When the court ruled on the Texas pro-life law, the majority stated that their ruling was temporary and should not be interpreted as their final say on its constitutionality. They refused an emergency request to temporarily block the law and sent the case back to the lower courts for consideration.

Alito said the criticism is all part of a larger strategy to undermine and intimidate the court.

“This portrayal feeds unprecedented efforts to intimidate the court or damage it as an independent institution,” he said.

Democrat leaders are calling to pack the court with leftist justices. Last year, Senate Majority Leader Chuck Schumer even publicly threatened two Supreme Court justices by name if they decided to restrict abortions. Chief Justice John Roberts later condemned the Democrat leader’s “dangerous” and “threatening statements.”
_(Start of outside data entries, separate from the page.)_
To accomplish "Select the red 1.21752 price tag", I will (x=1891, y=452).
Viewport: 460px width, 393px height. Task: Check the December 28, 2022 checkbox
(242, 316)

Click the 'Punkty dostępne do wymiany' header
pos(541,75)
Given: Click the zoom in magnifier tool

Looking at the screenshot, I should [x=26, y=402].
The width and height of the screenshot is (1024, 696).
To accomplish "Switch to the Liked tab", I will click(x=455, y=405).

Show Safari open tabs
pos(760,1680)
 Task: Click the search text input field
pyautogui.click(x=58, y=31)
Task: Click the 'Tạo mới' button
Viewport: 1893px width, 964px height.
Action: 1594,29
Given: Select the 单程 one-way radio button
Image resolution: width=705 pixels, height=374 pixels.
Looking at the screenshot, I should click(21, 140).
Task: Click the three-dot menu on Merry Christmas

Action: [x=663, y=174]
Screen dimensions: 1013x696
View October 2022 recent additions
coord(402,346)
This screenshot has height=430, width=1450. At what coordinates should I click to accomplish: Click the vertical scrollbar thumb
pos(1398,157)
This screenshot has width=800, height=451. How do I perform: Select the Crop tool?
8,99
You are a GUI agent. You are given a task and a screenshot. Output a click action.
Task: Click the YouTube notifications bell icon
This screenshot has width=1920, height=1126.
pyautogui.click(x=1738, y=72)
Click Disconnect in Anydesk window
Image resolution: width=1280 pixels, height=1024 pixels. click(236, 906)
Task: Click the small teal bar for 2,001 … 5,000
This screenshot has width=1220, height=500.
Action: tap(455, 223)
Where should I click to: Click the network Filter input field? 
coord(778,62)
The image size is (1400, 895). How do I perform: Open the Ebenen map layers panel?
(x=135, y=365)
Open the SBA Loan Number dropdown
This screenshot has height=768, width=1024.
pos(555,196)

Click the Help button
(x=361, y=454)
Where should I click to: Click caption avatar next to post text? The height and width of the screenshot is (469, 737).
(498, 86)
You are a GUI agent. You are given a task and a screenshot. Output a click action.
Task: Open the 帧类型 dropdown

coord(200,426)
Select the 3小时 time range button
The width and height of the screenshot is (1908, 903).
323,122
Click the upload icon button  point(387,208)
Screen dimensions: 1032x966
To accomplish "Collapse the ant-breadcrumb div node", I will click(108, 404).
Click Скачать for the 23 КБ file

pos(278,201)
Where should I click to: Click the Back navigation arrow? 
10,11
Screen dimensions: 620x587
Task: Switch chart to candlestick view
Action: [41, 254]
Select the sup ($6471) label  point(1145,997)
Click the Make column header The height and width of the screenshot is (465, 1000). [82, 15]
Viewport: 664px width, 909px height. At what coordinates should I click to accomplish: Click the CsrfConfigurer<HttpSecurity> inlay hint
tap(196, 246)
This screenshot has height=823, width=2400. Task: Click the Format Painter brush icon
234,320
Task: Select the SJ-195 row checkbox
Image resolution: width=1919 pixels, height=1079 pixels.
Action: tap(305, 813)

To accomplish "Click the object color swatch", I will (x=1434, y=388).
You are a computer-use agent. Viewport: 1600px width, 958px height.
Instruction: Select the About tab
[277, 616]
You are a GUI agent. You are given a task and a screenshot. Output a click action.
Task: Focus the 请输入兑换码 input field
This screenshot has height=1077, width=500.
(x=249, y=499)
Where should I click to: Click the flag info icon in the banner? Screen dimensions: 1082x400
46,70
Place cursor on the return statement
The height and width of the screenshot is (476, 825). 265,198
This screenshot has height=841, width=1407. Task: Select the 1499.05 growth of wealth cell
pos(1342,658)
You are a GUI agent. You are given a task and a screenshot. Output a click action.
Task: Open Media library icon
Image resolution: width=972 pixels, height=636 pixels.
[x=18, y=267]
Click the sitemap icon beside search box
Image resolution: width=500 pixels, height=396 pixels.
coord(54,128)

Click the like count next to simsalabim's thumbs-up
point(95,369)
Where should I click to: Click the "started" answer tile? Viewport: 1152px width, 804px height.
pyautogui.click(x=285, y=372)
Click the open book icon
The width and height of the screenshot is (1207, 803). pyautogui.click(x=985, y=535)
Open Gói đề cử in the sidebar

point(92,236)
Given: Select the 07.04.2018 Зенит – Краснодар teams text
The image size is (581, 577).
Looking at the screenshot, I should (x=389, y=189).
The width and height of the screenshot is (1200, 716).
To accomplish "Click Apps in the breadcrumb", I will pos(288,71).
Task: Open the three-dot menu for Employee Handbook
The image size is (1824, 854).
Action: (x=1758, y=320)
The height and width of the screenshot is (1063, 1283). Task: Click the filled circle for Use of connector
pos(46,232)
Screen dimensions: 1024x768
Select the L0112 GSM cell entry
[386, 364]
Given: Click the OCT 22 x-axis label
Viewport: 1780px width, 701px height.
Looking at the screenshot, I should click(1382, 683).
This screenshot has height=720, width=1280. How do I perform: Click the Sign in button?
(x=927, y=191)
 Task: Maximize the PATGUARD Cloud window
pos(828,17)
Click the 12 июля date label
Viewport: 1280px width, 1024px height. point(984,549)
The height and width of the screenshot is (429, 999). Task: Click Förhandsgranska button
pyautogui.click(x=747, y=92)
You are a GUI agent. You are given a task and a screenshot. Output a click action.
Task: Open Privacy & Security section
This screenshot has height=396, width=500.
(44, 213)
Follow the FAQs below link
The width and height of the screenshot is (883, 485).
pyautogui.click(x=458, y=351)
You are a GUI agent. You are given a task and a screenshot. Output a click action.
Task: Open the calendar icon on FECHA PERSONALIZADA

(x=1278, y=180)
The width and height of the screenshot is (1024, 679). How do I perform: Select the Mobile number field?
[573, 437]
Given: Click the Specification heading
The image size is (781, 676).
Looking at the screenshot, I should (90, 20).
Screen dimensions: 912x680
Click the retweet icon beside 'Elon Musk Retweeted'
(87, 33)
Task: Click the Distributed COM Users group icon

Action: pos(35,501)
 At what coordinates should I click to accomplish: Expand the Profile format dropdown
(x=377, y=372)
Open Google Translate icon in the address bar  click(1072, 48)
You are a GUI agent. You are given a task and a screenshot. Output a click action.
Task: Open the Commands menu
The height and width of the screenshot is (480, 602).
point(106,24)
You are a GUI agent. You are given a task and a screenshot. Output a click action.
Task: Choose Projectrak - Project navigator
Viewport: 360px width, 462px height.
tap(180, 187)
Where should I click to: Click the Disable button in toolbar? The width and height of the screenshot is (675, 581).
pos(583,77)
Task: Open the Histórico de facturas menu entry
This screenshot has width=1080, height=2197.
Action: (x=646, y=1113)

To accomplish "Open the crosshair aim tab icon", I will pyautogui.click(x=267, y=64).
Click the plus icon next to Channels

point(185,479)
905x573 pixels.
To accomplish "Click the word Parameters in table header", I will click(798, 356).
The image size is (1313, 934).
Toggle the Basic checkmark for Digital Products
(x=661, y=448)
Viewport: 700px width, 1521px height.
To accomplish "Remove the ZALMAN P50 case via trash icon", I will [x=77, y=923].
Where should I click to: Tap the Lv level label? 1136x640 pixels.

The billion-dollar abortion industry and its supporters in Congress are afraid the high court will end Roe and allow states to protect unborn babies again. On Dec. 1, the Supreme Court is scheduled to hear a major abortion case out of Mississippi that challenges the current precedent that prohibits states from banning abortions before an unborn baby is viable.

Since Roe, nearly 63 million unborn babies have been legally aborted in the U.S. Polls consistently show that a strong majority of Americans oppose abortions in the second and third trimesters and many support heartbeat laws that protect unborn babies at their earliest stage of life.